— Task prompt —
Retype the data exactly, so that every line matches the original.

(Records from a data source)
- - - - -
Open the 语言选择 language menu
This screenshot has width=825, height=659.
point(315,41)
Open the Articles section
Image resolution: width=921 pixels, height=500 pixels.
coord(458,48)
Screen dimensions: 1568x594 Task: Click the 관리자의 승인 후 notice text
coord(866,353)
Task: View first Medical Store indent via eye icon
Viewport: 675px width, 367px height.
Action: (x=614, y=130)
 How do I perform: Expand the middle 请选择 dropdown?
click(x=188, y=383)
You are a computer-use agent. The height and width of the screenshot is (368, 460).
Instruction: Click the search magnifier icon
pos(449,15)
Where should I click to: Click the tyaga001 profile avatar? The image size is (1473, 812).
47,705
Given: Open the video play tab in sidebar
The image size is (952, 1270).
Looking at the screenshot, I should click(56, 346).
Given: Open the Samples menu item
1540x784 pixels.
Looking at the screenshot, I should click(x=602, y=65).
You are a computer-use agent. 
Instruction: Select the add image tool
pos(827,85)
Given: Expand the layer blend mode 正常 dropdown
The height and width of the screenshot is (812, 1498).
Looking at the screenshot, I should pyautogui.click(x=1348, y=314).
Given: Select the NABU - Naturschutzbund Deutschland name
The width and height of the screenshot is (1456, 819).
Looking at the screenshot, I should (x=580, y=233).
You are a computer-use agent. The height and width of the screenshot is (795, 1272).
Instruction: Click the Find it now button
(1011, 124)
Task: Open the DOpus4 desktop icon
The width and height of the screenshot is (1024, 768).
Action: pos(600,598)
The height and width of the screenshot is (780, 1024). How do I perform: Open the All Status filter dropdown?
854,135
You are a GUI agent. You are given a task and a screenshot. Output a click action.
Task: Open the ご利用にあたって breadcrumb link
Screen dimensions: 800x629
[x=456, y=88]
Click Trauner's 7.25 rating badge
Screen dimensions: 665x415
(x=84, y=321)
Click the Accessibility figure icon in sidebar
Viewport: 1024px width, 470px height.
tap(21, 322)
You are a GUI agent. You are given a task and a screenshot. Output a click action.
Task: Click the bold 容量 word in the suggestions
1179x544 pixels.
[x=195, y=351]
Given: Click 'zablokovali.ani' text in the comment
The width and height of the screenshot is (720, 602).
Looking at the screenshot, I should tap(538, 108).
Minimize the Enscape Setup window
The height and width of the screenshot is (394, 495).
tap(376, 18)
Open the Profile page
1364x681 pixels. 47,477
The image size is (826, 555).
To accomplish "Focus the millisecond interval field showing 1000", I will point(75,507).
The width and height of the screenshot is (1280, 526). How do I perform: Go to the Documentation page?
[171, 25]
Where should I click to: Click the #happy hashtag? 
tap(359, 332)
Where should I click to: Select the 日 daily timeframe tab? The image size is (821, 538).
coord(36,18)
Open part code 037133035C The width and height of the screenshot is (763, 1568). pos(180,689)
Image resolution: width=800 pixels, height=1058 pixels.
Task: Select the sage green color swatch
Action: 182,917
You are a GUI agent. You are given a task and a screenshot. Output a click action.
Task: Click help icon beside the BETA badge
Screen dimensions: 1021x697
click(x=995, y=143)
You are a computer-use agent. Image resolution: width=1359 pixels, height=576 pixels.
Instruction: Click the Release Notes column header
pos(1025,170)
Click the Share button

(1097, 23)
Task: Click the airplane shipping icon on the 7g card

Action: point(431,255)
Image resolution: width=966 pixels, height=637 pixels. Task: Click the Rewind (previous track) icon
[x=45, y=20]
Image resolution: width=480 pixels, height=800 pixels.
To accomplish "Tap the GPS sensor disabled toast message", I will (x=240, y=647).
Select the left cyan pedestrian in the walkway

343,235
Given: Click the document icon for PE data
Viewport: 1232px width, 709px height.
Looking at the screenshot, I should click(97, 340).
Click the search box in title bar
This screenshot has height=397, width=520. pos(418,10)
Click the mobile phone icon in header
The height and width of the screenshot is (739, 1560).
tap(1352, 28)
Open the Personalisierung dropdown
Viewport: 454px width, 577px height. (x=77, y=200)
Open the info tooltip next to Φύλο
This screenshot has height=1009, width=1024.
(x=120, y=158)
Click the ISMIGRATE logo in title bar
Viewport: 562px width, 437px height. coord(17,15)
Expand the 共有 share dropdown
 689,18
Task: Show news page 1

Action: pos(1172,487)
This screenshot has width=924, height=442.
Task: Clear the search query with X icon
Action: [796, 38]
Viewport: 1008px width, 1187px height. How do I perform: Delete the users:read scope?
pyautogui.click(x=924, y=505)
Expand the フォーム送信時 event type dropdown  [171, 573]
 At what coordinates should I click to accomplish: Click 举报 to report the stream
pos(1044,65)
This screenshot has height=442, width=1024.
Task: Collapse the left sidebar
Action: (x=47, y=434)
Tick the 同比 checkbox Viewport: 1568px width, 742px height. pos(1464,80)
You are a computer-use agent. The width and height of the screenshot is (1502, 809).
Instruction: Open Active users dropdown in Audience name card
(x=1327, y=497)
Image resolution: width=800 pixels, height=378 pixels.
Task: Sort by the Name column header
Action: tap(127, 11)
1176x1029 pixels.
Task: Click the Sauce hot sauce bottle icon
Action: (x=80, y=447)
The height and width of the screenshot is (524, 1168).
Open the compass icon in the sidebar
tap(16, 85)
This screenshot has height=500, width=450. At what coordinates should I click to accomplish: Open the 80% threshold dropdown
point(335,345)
- - - - -
— Result for this exercise —
Open the 语言选择 language menu
This screenshot has width=825, height=659.
point(315,41)
Open the Articles section
Image resolution: width=921 pixels, height=500 pixels.
coord(458,48)
Screen dimensions: 1568x594 Task: Click the 관리자의 승인 후 notice text
coord(866,353)
Task: View first Medical Store indent via eye icon
Viewport: 675px width, 367px height.
Action: (x=614, y=130)
 How do I perform: Expand the middle 请选择 dropdown?
click(x=188, y=383)
You are a computer-use agent. The height and width of the screenshot is (368, 460).
Instruction: Click the search magnifier icon
pos(449,15)
Where should I click to: Click the tyaga001 profile avatar? The image size is (1473, 812).
47,705
Given: Open the video play tab in sidebar
The image size is (952, 1270).
Looking at the screenshot, I should click(56, 346).
Given: Open the Samples menu item
1540x784 pixels.
Looking at the screenshot, I should click(x=602, y=65).
You are a computer-use agent. 
Instruction: Select the add image tool
pos(827,85)
Given: Expand the layer blend mode 正常 dropdown
The height and width of the screenshot is (812, 1498).
Looking at the screenshot, I should pyautogui.click(x=1348, y=314).
Given: Select the NABU - Naturschutzbund Deutschland name
The width and height of the screenshot is (1456, 819).
Looking at the screenshot, I should (x=580, y=233).
You are a computer-use agent. The height and width of the screenshot is (795, 1272).
Instruction: Click the Find it now button
(1011, 124)
Task: Open the DOpus4 desktop icon
The width and height of the screenshot is (1024, 768).
Action: pos(600,598)
The height and width of the screenshot is (780, 1024). How do I perform: Open the All Status filter dropdown?
854,135
You are a GUI agent. You are given a task and a screenshot. Output a click action.
Task: Open the ご利用にあたって breadcrumb link
Screen dimensions: 800x629
[x=456, y=88]
Click Trauner's 7.25 rating badge
Screen dimensions: 665x415
(x=84, y=321)
Click the Accessibility figure icon in sidebar
Viewport: 1024px width, 470px height.
tap(21, 322)
You are a GUI agent. You are given a task and a screenshot. Output a click action.
Task: Click the bold 容量 word in the suggestions
1179x544 pixels.
[x=195, y=351]
Given: Click 'zablokovali.ani' text in the comment
The width and height of the screenshot is (720, 602).
Looking at the screenshot, I should tap(538, 108).
Minimize the Enscape Setup window
The height and width of the screenshot is (394, 495).
tap(376, 18)
Open the Profile page
1364x681 pixels. 47,477
The image size is (826, 555).
To accomplish "Focus the millisecond interval field showing 1000", I will point(75,507).
The width and height of the screenshot is (1280, 526). How do I perform: Go to the Documentation page?
[171, 25]
Where should I click to: Click the #happy hashtag? 
tap(359, 332)
Where should I click to: Select the 日 daily timeframe tab? The image size is (821, 538).
coord(36,18)
Open part code 037133035C The width and height of the screenshot is (763, 1568). pos(180,689)
Image resolution: width=800 pixels, height=1058 pixels.
Task: Select the sage green color swatch
Action: 182,917
You are a GUI agent. You are given a task and a screenshot. Output a click action.
Task: Click help icon beside the BETA badge
Screen dimensions: 1021x697
click(x=995, y=143)
You are a computer-use agent. Image resolution: width=1359 pixels, height=576 pixels.
Instruction: Click the Release Notes column header
pos(1025,170)
Click the Share button

(1097, 23)
Task: Click the airplane shipping icon on the 7g card

Action: point(431,255)
Image resolution: width=966 pixels, height=637 pixels. Task: Click the Rewind (previous track) icon
[x=45, y=20]
Image resolution: width=480 pixels, height=800 pixels.
To accomplish "Tap the GPS sensor disabled toast message", I will (x=240, y=647).
Select the left cyan pedestrian in the walkway

343,235
Given: Click the document icon for PE data
Viewport: 1232px width, 709px height.
Looking at the screenshot, I should click(97, 340).
Click the search box in title bar
This screenshot has height=397, width=520. pos(418,10)
Click the mobile phone icon in header
The height and width of the screenshot is (739, 1560).
tap(1352, 28)
Open the Personalisierung dropdown
Viewport: 454px width, 577px height. (x=77, y=200)
Open the info tooltip next to Φύλο
This screenshot has height=1009, width=1024.
(x=120, y=158)
Click the ISMIGRATE logo in title bar
Viewport: 562px width, 437px height. coord(17,15)
Expand the 共有 share dropdown
 689,18
Task: Show news page 1

Action: pos(1172,487)
This screenshot has width=924, height=442.
Task: Clear the search query with X icon
Action: [796, 38]
Viewport: 1008px width, 1187px height. How do I perform: Delete the users:read scope?
pyautogui.click(x=924, y=505)
Expand the フォーム送信時 event type dropdown  [171, 573]
 At what coordinates should I click to accomplish: Click 举报 to report the stream
pos(1044,65)
This screenshot has height=442, width=1024.
Task: Collapse the left sidebar
Action: (x=47, y=434)
Tick the 同比 checkbox Viewport: 1568px width, 742px height. pos(1464,80)
You are a computer-use agent. The width and height of the screenshot is (1502, 809).
Instruction: Open Active users dropdown in Audience name card
(x=1327, y=497)
Image resolution: width=800 pixels, height=378 pixels.
Task: Sort by the Name column header
Action: tap(127, 11)
1176x1029 pixels.
Task: Click the Sauce hot sauce bottle icon
Action: (x=80, y=447)
The height and width of the screenshot is (524, 1168).
Open the compass icon in the sidebar
tap(16, 85)
This screenshot has height=500, width=450. At what coordinates should I click to accomplish: Open the 80% threshold dropdown
point(335,345)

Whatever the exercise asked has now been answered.